___ Fragmento de lectura ___

Sábado 24 de enero, 2004. San José, Costa Rica.



 

Trigo Maduro

Mons. Román Arrieta
Arzobispo Emérito de San José

¿Condenar o Convertir?

Hay gentes, también católicos, que quisieran que la Iglesia, tan pronto como un cristiano comete un pecado, proceda a aplicarle las más severas penas canónicas, a privarlo de manera fulminante de cualquier cargo, a excomulgarlo sin muestra alguna de misericordia y a reducirlo a la despreciable condición de réprobo a quien se cierre hasta la esperanza de poder convertirse y salvarse. Se espera y hasta se exige que ese sea el trato que el Obispo dé a un sacerdote que en algo falló y que otro tanto sea lo que el sacerdote haga con sus feligreses. Y si el Obispo o el Párroco no actúa como ellos proponen es, o porque son unos alcahuetes o porque aprueban las desviaciones morales, ideologógicas o pastorales de sus súbditos.

Tal manera de pensar es absolutamente anticristiana, porque constituye la más radical negación de lo que Cristo nos enseña con relación al trato que debe darse a los pecadores. Cristo fue siempre claro en condenar el pecado, fuera quien fuera el que lo cometiera, pero fue igualmente claro en manifestar que había venido, no para condenar a los pecadores sino para salvarlos..

Otro tanto debemos hacer los Obispos y Sacerdotes, ya que siendo Ministros de Él, debemos guiarnos por su ejemplo en nuestro actuar pastoral.

___ Datos en estudio ___

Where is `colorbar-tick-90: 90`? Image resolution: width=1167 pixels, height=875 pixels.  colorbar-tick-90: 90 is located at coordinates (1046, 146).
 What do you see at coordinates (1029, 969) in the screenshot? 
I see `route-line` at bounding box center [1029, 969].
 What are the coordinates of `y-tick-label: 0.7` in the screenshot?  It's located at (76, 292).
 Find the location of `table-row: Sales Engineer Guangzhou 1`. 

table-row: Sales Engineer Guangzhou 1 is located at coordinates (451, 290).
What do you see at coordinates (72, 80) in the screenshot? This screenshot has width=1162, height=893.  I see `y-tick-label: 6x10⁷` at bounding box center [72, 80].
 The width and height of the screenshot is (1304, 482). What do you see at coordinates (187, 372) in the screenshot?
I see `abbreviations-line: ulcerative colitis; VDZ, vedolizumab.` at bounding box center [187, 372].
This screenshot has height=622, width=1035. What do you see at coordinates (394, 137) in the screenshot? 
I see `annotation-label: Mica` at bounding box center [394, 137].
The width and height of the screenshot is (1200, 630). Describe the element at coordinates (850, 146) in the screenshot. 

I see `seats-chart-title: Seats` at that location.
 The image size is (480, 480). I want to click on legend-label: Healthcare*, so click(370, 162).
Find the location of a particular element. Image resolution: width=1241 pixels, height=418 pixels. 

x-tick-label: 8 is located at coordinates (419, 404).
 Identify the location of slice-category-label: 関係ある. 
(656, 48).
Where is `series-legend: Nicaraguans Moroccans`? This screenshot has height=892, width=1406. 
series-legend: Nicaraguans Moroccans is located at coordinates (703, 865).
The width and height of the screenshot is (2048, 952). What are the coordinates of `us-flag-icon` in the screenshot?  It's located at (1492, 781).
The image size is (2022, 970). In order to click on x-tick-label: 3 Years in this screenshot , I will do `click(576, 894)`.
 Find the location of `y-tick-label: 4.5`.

___

Tareas a realizar —
**A)** Transcriba del artículo «¿Condenar o Convertir?» el pasaje que empieza en las palabras "Tal manera de" y termina tras "sino para salvarlos..".
**B)** Según el artículo «¿Condenar o Convertir?», ¿para qué manifestó Cristo que había venido?

Soluciones de tareas —
**A)**
Tal manera de pensar es absolutamente anticristiana, porque constituye la más radical negación de lo que Cristo nos enseña con relación al trato que debe darse a los pecadores. Cristo fue siempre claro en condenar el pecado, fuera quien fuera el que lo cometiera, pero fue igualmente claro en manifestar que había venido, no para condenar a los pecadores sino para salvarlos..

**B)** No para condenar a los pecadores, sino para salvarlos.